On the substance, Sector-wide data gathered by the Reserve Bank shows banks’ non-performing housing loans ratio rose from 0.2% pre-pandemic to a peak of 0.7% in early to mid-2025, thanks to a period of high interest rates and negative growth.

What they're saying

“Our customers have been pretty used to uncertainty,” Watson said.

“If you think about good customer outcomes, it’s just not a good thing to do when interest rates are a little bit higher,” she said, acknowledging this type of support was still available for customers who needed it.

The wider context

On a related note, Watson didn’t believe ANZ needed regulatory support to enable it to encourage customers struggling to meet their mortgage repayment obligations to defer repayments.

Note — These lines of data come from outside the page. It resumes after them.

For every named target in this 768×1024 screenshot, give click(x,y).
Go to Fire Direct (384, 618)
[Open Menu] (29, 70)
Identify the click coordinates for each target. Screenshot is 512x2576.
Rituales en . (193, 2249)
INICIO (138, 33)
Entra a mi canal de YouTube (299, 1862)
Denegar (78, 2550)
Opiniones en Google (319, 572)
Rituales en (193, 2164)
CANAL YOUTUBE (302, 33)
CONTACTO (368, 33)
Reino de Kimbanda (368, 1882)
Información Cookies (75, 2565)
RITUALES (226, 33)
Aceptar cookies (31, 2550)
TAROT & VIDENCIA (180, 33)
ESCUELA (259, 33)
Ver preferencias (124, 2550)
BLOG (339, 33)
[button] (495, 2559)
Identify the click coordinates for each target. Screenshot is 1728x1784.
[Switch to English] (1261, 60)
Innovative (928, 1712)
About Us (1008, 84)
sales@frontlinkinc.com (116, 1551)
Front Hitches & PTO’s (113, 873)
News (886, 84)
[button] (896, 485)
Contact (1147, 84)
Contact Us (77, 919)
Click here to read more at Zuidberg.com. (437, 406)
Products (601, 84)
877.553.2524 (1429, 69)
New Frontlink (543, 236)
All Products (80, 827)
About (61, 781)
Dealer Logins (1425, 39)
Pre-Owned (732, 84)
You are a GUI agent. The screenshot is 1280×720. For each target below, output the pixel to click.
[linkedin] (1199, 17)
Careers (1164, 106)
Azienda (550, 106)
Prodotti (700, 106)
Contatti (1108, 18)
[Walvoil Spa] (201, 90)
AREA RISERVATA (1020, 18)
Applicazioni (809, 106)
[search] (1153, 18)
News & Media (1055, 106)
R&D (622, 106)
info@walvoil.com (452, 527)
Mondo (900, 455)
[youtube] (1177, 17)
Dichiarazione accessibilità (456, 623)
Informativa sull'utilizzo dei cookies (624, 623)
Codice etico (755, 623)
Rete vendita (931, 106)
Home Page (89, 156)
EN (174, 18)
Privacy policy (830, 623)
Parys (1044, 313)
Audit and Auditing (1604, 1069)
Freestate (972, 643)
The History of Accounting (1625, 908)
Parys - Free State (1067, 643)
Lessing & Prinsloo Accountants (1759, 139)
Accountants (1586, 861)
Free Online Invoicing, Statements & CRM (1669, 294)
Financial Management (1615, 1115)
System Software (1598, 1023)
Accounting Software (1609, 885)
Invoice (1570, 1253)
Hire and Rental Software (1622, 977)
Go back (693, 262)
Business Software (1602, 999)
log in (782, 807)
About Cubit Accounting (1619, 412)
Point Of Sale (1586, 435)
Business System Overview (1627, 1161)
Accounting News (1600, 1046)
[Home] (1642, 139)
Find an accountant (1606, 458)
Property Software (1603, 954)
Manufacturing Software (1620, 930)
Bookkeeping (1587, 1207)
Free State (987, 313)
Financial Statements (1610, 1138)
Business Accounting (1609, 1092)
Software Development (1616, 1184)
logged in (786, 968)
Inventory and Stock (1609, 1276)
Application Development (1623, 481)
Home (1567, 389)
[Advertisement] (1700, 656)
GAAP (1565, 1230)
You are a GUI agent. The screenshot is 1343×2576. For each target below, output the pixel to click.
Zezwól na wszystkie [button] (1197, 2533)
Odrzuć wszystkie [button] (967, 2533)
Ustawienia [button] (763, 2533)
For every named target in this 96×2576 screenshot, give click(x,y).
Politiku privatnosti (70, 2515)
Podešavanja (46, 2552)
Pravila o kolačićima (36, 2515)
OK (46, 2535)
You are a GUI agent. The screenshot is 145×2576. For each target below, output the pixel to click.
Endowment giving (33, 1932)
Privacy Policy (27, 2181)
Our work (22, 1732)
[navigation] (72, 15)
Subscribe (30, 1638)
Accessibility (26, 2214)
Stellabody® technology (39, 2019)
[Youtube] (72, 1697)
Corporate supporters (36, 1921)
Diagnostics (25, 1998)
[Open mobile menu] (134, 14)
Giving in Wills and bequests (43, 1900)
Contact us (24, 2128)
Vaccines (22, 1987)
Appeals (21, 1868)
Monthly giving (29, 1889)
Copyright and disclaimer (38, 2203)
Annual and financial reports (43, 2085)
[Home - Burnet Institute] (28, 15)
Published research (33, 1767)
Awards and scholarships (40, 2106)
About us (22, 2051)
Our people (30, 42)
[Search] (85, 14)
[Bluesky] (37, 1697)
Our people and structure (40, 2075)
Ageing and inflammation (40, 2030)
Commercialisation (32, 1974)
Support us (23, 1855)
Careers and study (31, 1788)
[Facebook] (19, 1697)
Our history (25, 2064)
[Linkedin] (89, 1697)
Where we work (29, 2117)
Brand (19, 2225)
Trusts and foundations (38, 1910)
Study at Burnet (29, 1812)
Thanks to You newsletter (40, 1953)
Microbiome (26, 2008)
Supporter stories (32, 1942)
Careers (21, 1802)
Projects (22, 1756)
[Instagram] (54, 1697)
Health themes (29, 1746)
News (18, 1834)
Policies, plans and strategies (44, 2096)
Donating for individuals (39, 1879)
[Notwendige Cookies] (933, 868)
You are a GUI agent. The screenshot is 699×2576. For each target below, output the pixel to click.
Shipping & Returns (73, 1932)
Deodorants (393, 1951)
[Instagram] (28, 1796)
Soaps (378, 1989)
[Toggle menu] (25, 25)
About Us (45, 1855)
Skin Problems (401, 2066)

Going deeper, as for banks’ non-performing business loan ratio, this rose from 0.5% pre-2020 to a peak of 1.2% in mid-2025.

On the substance, ANZ reported a statutory profit of $1.26 billion in the six months to March – no change from the previous six months and a 1% decrease from the same period the previous year.

Beyond the headlines, what happens to Sir Bob Jones' $2 billion+ legacy a year after his death?

More precisely, the country’s largest bank isn’t seeing losses related to conflict in the Middle East at the moment.

The bottom line

  • They were also $33m below the level at the end of March 2025.
  • More than 44% of home loan customers were ahead on repayments by six months or more, and 48% held a savings buffer of at least $5000.
  • As for banks’ non-performing business loan ratio, this rose from 0.5% pre-2020 to a peak of 1.2% in mid-2025.